▸ Written exercise: Find each line that contains the word "Task" and copy those lines.

>> START

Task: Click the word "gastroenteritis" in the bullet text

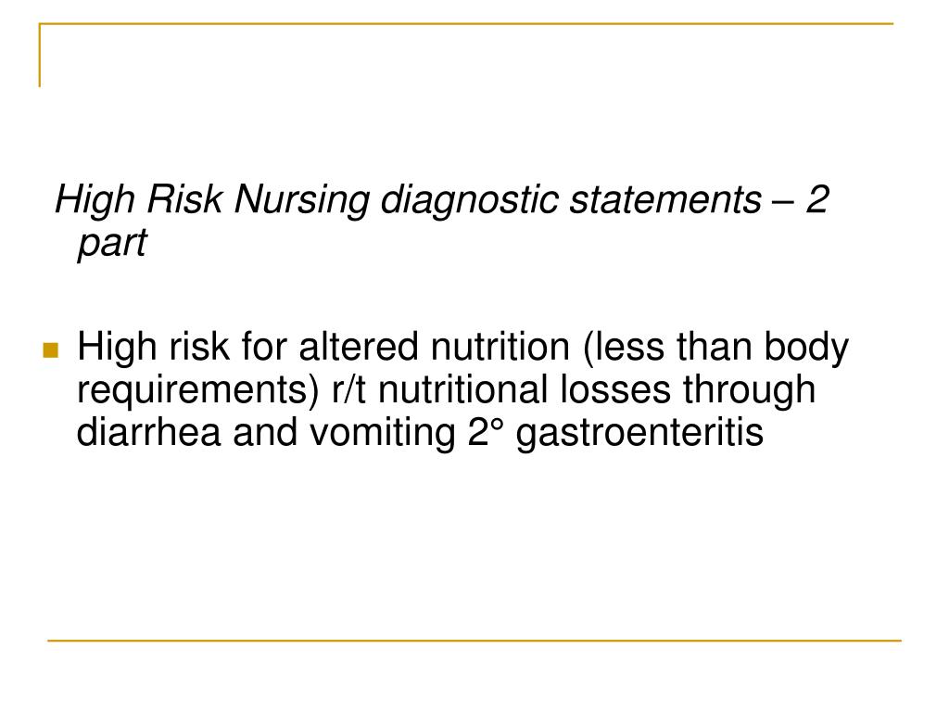Action: point(639,434)
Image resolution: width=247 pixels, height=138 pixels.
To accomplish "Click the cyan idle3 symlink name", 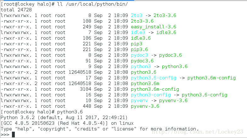I will 138,32.
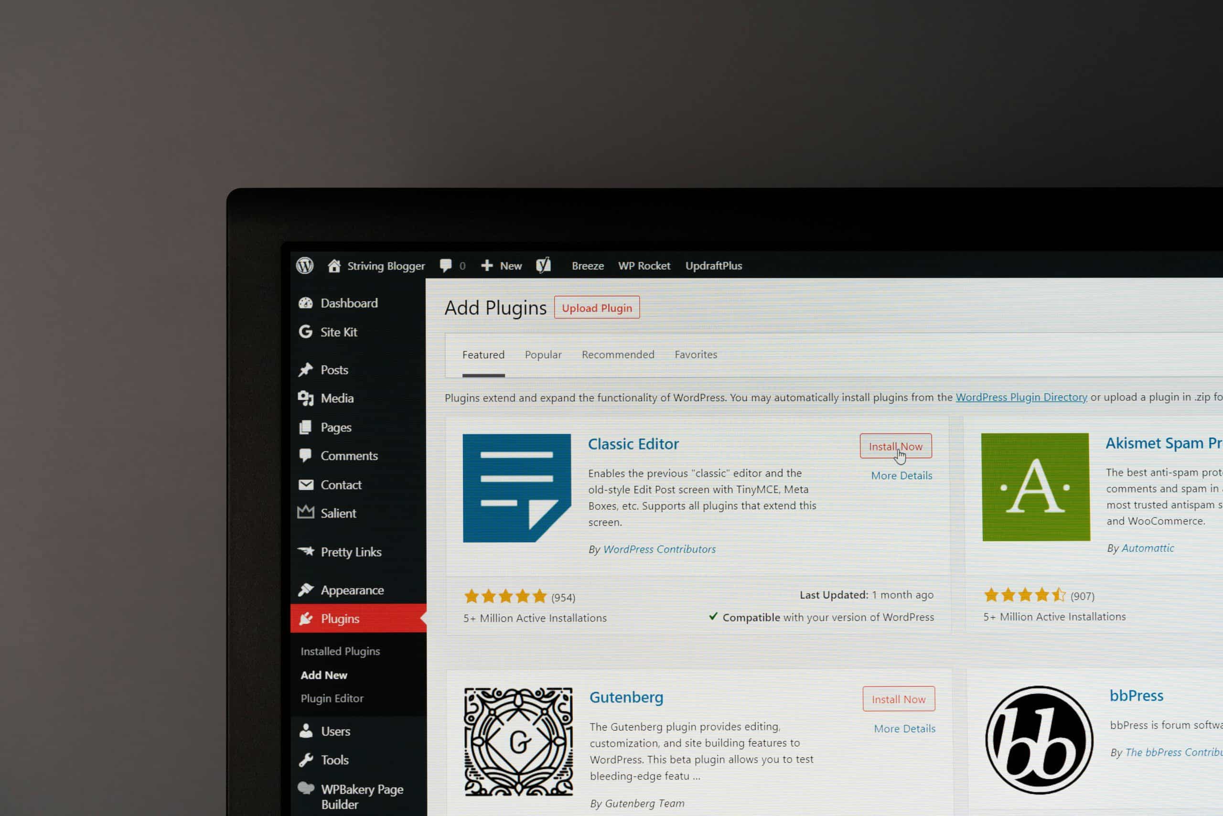This screenshot has width=1223, height=816.
Task: Expand the Plugins submenu in sidebar
Action: point(340,618)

>> END

▸ Output of the exercise:
Task: Click the word "gastroenteritis" in the bullet text
Task: Expand the Plugins submenu in sidebar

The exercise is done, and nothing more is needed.